Book your spot. Browse upcoming departures and choose a route that fits your schedule. We keep groups at a maximum of eight — so before confirming, we send a short application to understand your work setup and goals. Once approved, you receive a detailed welcome brief: what to pack, how to reach the marina, and what to expect on arrival. Payment splits into a deposit now and a final payment 30 days before departure.
Getting there. Most routes depart from a marina reachable by direct flight — typically 2–4 hours from major European cities. Two weeks before departure we send exact meeting point details, a transport guide, and a packing list. No sailing experience needed. Pack light: a laptop, swimwear, and a soft bag. The catamaran, captain, and crew are ready on arrival. On the first evening the group meets for dinner on deck and the captain walks through the week's route.

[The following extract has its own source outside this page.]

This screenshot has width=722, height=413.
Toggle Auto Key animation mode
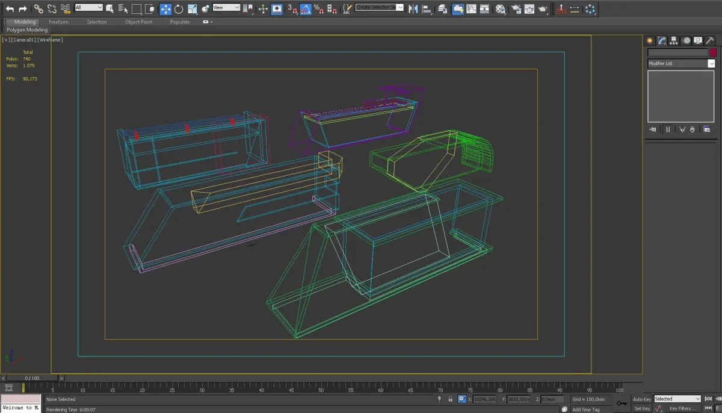click(x=642, y=399)
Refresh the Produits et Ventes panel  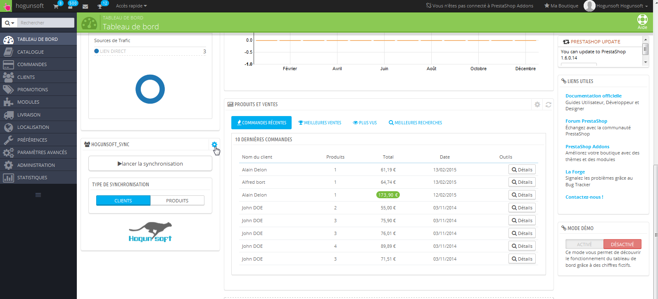(548, 104)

Your typical day. You wake up in a quiet bay, laptop open by 8–9am. No office noise, no interruptions — just 4–6 hours of focused work before noon. After lunch the anchor lifts and you sail to the next anchorage, reading or watching the coast. Afternoons open up: swimming, snorkeling, a hike, or simply time on deck. Dinner on board or at a local taverna. Evenings are for conversation. The rhythm settles naturally within a day or two.
Work setup. The catamaran has multiple workspaces: a shaded cockpit, an interior saloon table, and open deck areas. Power outlets and USB-C ports throughout. Internet runs via a dedicated 4G router with an external antenna — reliable enough for video calls, large uploads, and async tools. In remote bays speeds may vary; plan accordingly. For quiet calls, step below deck. Mornings at anchor are some of the most distraction-free working conditions you'll ever find.
Activities & sailing. Afternoons belong to you. Swim to ancient Lycian rock tombs, snorkel through underwater caves, hike to a hilltop village, or anchor in a cove that appears on no tourist map. The captain selects anchorages based on weather and group preferences — some days the sail itself is the event. Everything is optional, nothing is scheduled. Most participants find that the freedom to choose — more than any specific activity — is what makes the afternoons genuinely restorative.
The people you'll meet. Groups are capped at eight — small enough that everyone knows everyone by day two. The mix tends to be cross-industry: a developer, a designer, a founder, a consultant, a writer. Sharing a kitchen, navigating an anchorage, and watching a sunset together removes professional distance faster than any team-building exercise. Conversations go deep quickly. By the end of the week most participants have exchanged contacts with everyone on board — and many stay in touch long after.
Heading home. On the final morning the catamaran returns to the departure marina. Most participants leave with a cleared task backlog, new contacts, and a shift in energy that takes a few days to fully register. The reset is real: a different environment, different rhythm, different people — and your brain notices. Tasks that felt stuck have moved. Many book their next workation before the transfer to the airport. Some make it a seasonal habit.